Hoy en México, en efecto, desde las estructuras del gobierno de López Obrador...







*  Se ha llegado a calificar de "jóvenes valientes" a guerrilleros de la "Liga Comunista 23 de Septiembre" que asesinaron a un destacado empleador mexicano: don Eugenio Garza Sada







*  Se realizó una ceremonia oficial en Los Pinos para premiar a guerrillera de la misma "Liga Comunista 23 de Septiembre" que organizó el asalto a un cuartel militar y asesinó a miembros del Ejército mexicano







*  Se premia con medalla oficial a mamá de otro militante (a la fecha desaparecido) de la misma Liga Comunista 23 de Septiembre; 







*  Intencional, deliberadamente, no se restablece el orden frente al vandalismo de grupos anarquistas y comunistas que lo mismo secuestran choferes y roban autobuses, que apedrean e incendian inmuebles a su paso durante marchas.







*  Oficialmente, el propio López Obrador se ha negado a declararle la guerra al narcotráfico y mejor impulsa el otorgamiento de amnistía para quienes han participado en él.









La violencia, el empleo de la fuerza y la aplicación de la ley, quedaron a discreción de Hitler y su proyecto político, de tal manera que como Möller cita, en base a un estudio realizado por  Ernst Fraenkel, "la estructura jurídica y estatal (..) nacionalsocialista, se impuso al Estado de Derecho".

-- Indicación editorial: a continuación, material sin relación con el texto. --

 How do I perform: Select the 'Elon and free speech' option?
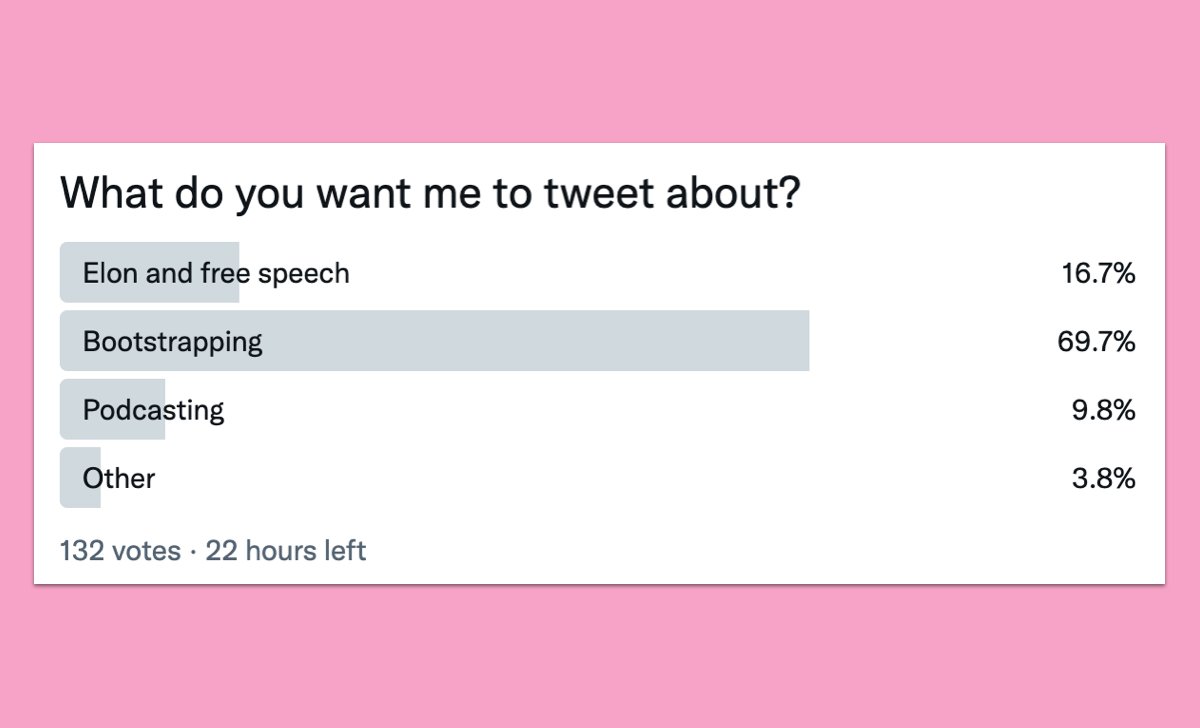(216, 273)
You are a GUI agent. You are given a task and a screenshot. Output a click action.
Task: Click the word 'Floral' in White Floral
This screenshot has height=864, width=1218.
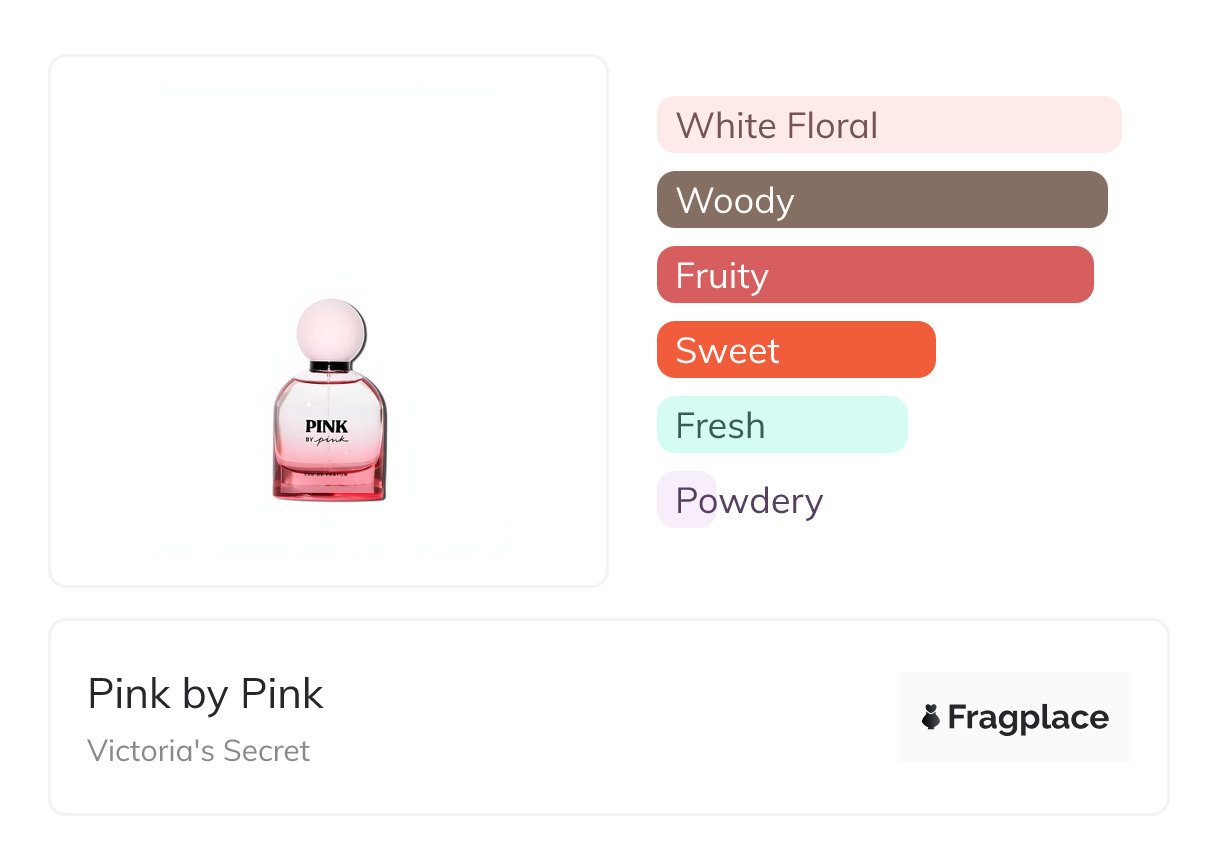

Lo que debe importar al estudioso, al analista, al simple ciudadano interesado en la cosa pública, es reconocer que independientemente de las divergencias ideológicas que puedan presentarse entre uno y otro, la conformación de un régimen dictatorial reúne características --enumeradas por Möller, luego de recoger lo analizado individualmente por Hannah Arendt, Zbigniew Brzezinski, Hans Kohn, Carl J. Friedrich y otros.--, que no pueden ser pasadas por alto:







1.-  Agrupar y organizar sin contemplaciones  a la población, a través de un Partido y de las organizaciones de masas a él supeditadas.

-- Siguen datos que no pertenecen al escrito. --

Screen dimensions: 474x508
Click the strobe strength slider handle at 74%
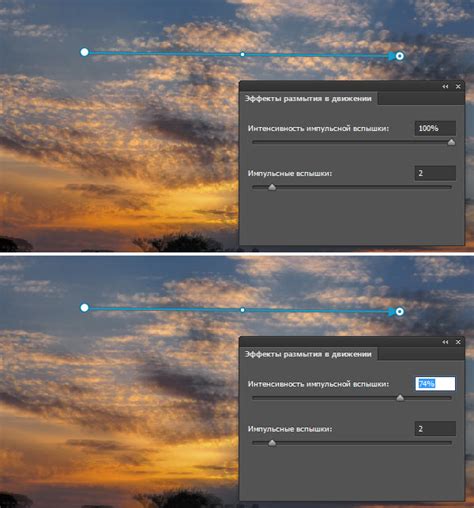[400, 398]
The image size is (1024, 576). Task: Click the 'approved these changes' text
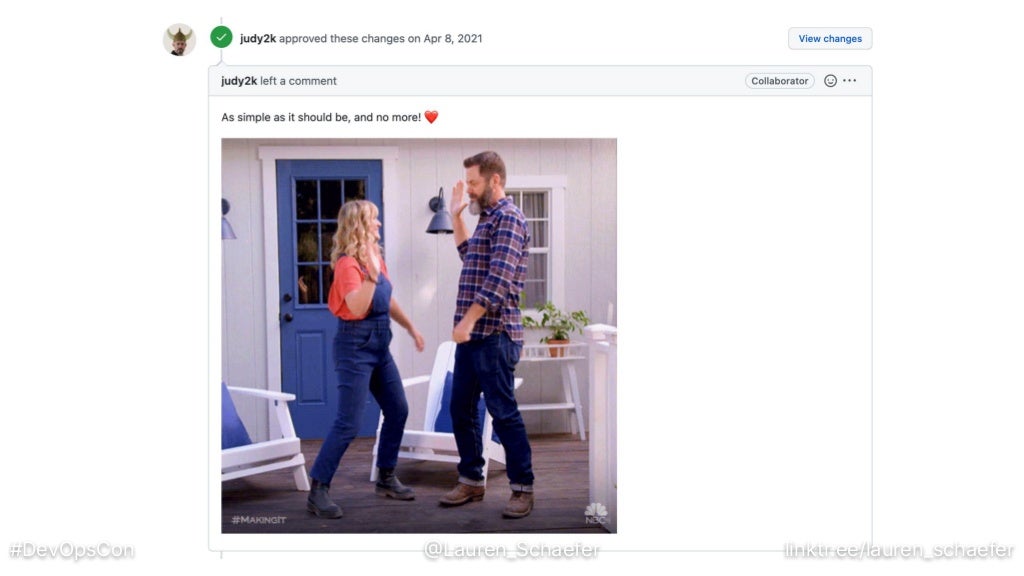click(x=342, y=39)
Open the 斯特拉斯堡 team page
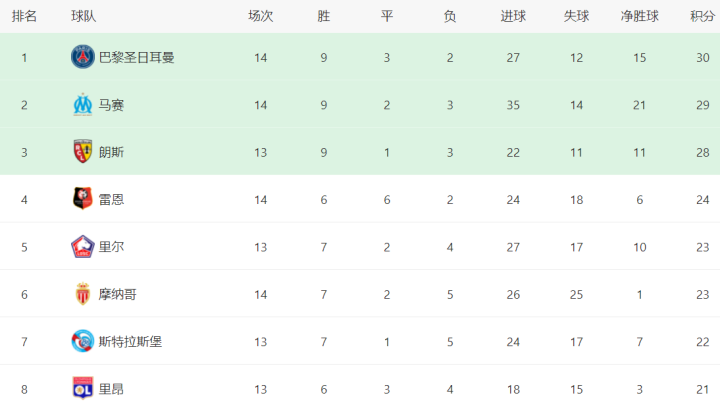This screenshot has height=410, width=720. click(x=130, y=341)
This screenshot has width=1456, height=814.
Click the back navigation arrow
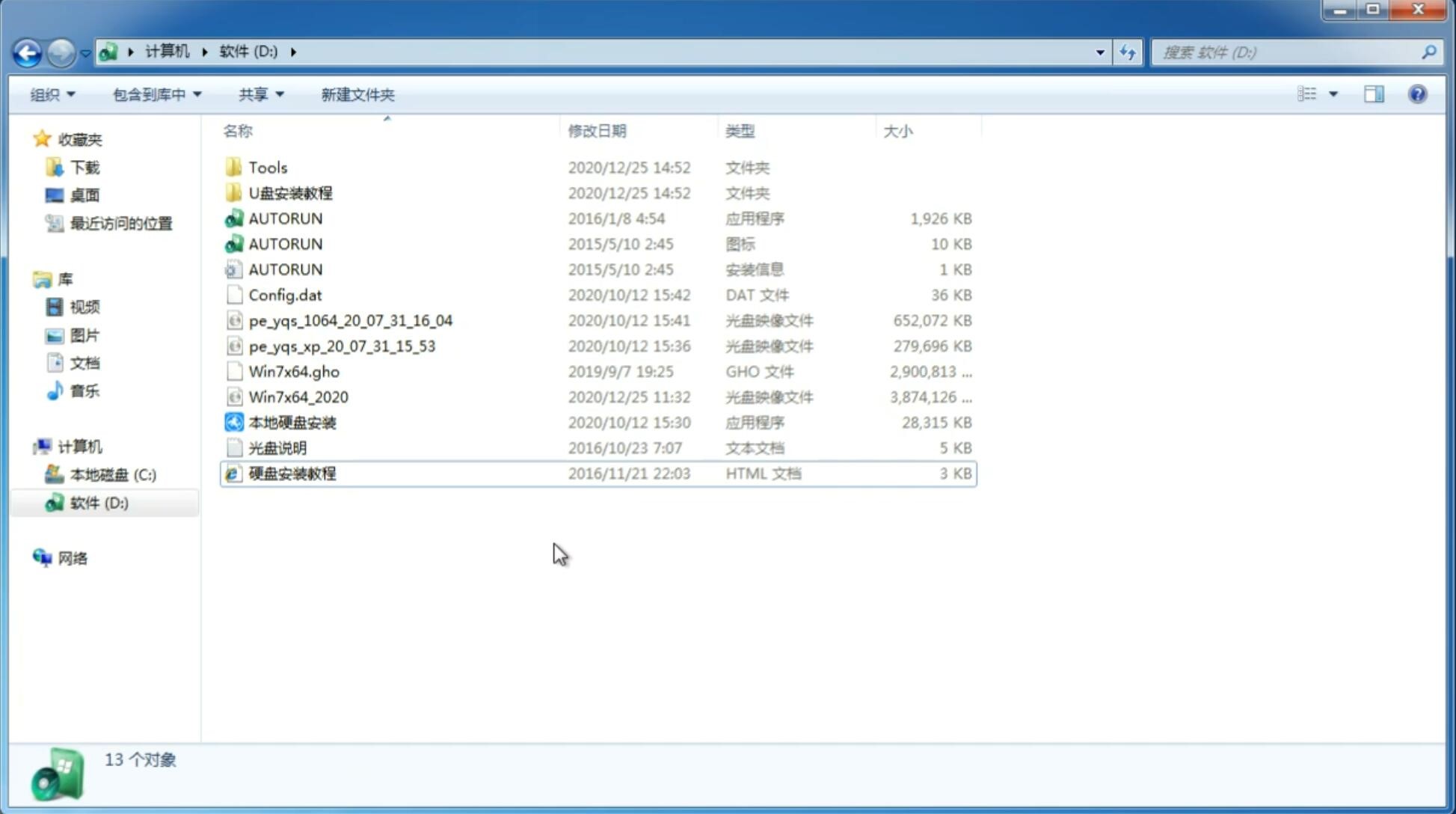[27, 51]
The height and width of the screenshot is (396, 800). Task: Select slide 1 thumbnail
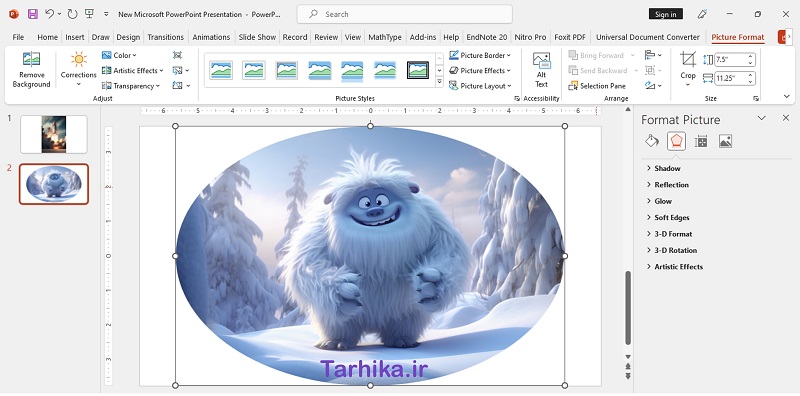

2.-  Un estado dominado por un Partido único con el monopolio de las decisiones  y una élite (política).







3.-  Una policía secreta que aplique métodos de terror.







4.-  El monopolio de la información.







5.-  La ideología del poder y de la sociedad, vinculante para todos.







6.-  Culto a la personalidad, del que gozó Stalin al igual que Mussolini, Hitler, Mao o Fidel Castro.










7.-  Un pensamiento basado en la polaridad amigo - enemigo, el confinamiento, la discriminación y el exterminio de las minorías,







8.- Monopolio ilimitado, y por principio, de la violencia.







Estas son, pues, las llamadas "semejanzas estructurales" que desde los años treinta, recuerda Möller, agruparon politólogos y  hacen comprensible "la analogía de la técnica del poder" entre dictadores con ideologías divergentes o hasta antagónicas, pero que finalmente edifican "el poder totalitario" (26 - 29).






P.D.








Hitler no se confrontó con los grandes del capital. Organizaba reuniones y convites con los hombres más ricos de Alemania. Para éstos, hubo grandes negocios. "El Carlos Slim" de Hitler, por ejemplo, fue Gustav Krupp von Bohlen und Halbach, quien tuvo la fortuna de casarse con la única heredera de las industrias Krupp y por ello ascender a la presidencia del consejo de administración del consorcio.